So wie Rabe sehen es etliche Freizeitsportler, die sich am Samstag im hessischen Wächtersbach auf einen spektakulären Hindernislauf wagen. Der Veranstalter vermeldete für die Auflage nahe Frankfurt einen Teilnehmerrekord. 4000 Starter meldeten sich zu Rundkursen von 7, 13, 19 und diesmal sogar erstmals auch 42 Kilometer an. Der Veranstalter taufte den sogenannten „Iron Viking“ als den „härtesten Marathon Deutschlands“. Während für viele Läufer bereits die Marathon-Distanz eine große Herausforderung ist, mussten die Starter beim „Iron Viking“ noch mehr als 100 Hindernisse bewältigen.

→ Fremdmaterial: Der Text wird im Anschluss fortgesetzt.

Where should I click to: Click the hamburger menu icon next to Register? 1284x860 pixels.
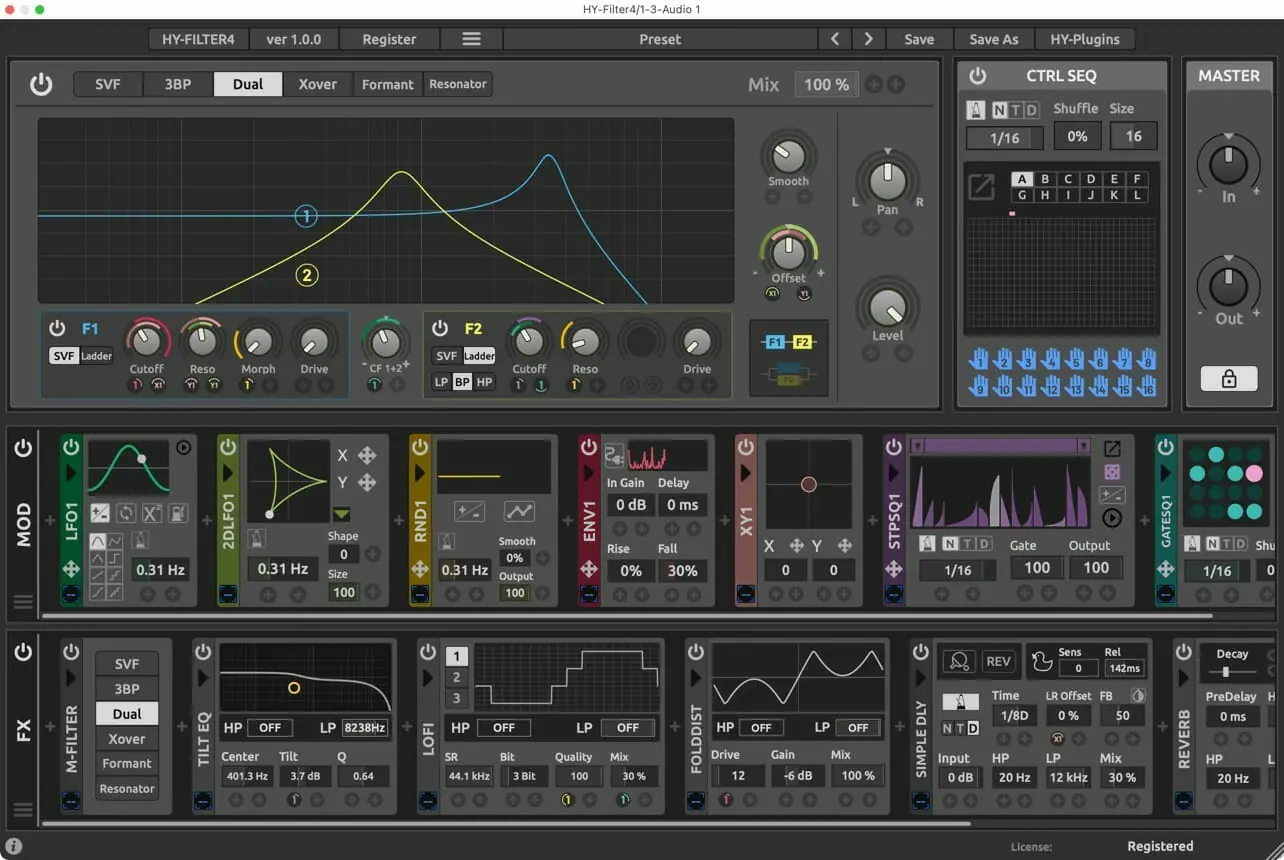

Bei dem Hindernislauf ist neben Kondition auch Kraft und Geschick gefragt. „Um das durchzustehen, braucht man einen harten Kopf und eisernen Willen“, sagt Ludmilla Hertle (32), die extra aus der Nähe von Heilbronn (Baden-Württemberg) angereist ist, um die 19-Kilometer-Distanz zurückzulegen. Ebenfalls aus dem Ländle ist Caro Zendler gekommen. Die 27-jährige Medizinstudentin liebt auch die Herausforderung und sagt: „Die Vielseitigkeit, die einem hier abverlangt wird, ist das Schöne. Dadurch trainiert man auch den gesamten Körper. Mal muss man hangeln, klettern oder auch springen.“ Beim Seilehochklettern, Baumstammziehen und Holzhammerwerfen können sich die Starter bis zur Erschöpfung verausgaben.

Es ist aber auch Mut gefragt. Etwa wenn die Starter eine bewässerte Plane von einem etwa zehn Meter hohen Gerüst hinabrutschen, meterweit fliegen und in einem eiskalten Wassergraben landen. Da ist das obligatorische Durch-den-Schlamm-robben fast schon eine erholsame Aufgabe. Den Startern ist neben viel Anstrengung aber auch der Spaß deutlich ins Gesicht geschrieben.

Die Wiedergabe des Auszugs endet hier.